Excerpted records START
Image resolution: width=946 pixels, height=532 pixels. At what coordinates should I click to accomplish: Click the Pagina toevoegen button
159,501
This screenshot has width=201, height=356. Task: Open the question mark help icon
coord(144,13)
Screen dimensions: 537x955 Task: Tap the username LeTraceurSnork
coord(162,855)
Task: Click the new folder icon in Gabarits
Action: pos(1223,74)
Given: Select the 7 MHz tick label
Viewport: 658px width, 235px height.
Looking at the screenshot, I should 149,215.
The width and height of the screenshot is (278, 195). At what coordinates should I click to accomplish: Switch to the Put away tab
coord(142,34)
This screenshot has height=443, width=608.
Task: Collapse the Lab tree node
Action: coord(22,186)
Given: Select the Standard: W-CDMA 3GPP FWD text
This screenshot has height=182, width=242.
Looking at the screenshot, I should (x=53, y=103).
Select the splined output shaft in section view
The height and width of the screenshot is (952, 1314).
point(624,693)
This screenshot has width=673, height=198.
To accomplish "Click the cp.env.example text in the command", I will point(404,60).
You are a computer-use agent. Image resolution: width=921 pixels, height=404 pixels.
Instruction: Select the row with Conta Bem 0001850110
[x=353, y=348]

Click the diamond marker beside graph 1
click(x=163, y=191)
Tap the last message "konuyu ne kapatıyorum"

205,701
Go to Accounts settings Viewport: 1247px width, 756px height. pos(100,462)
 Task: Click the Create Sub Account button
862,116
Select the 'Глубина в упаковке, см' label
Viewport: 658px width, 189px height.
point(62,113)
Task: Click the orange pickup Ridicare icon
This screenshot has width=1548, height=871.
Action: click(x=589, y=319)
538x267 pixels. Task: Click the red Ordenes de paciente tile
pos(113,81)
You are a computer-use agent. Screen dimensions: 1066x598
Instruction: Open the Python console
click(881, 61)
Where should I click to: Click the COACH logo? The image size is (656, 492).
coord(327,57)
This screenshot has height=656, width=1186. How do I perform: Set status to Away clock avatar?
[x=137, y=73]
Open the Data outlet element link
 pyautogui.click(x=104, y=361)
Excerpted records END
Problem. Transcribe the records exactly as they appear.

Your response.
Image resolution: width=946 pixels, height=532 pixels. At what coordinates should I click to accomplish: Click the Pagina toevoegen button
159,501
This screenshot has width=201, height=356. Task: Open the question mark help icon
coord(144,13)
Screen dimensions: 537x955 Task: Tap the username LeTraceurSnork
coord(162,855)
Task: Click the new folder icon in Gabarits
Action: pos(1223,74)
Given: Select the 7 MHz tick label
Viewport: 658px width, 235px height.
Looking at the screenshot, I should 149,215.
The width and height of the screenshot is (278, 195). At what coordinates should I click to accomplish: Switch to the Put away tab
coord(142,34)
This screenshot has height=443, width=608.
Task: Collapse the Lab tree node
Action: coord(22,186)
Given: Select the Standard: W-CDMA 3GPP FWD text
This screenshot has height=182, width=242.
Looking at the screenshot, I should (x=53, y=103).
Select the splined output shaft in section view
The height and width of the screenshot is (952, 1314).
point(624,693)
This screenshot has width=673, height=198.
To accomplish "Click the cp.env.example text in the command", I will point(404,60).
You are a computer-use agent. Image resolution: width=921 pixels, height=404 pixels.
Instruction: Select the row with Conta Bem 0001850110
[x=353, y=348]

Click the diamond marker beside graph 1
click(x=163, y=191)
Tap the last message "konuyu ne kapatıyorum"

205,701
Go to Accounts settings Viewport: 1247px width, 756px height. pos(100,462)
 Task: Click the Create Sub Account button
862,116
Select the 'Глубина в упаковке, см' label
Viewport: 658px width, 189px height.
point(62,113)
Task: Click the orange pickup Ridicare icon
This screenshot has width=1548, height=871.
Action: click(x=589, y=319)
538x267 pixels. Task: Click the red Ordenes de paciente tile
pos(113,81)
You are a computer-use agent. Screen dimensions: 1066x598
Instruction: Open the Python console
click(881, 61)
Where should I click to: Click the COACH logo? The image size is (656, 492).
coord(327,57)
This screenshot has height=656, width=1186. How do I perform: Set status to Away clock avatar?
[x=137, y=73]
Open the Data outlet element link
 pyautogui.click(x=104, y=361)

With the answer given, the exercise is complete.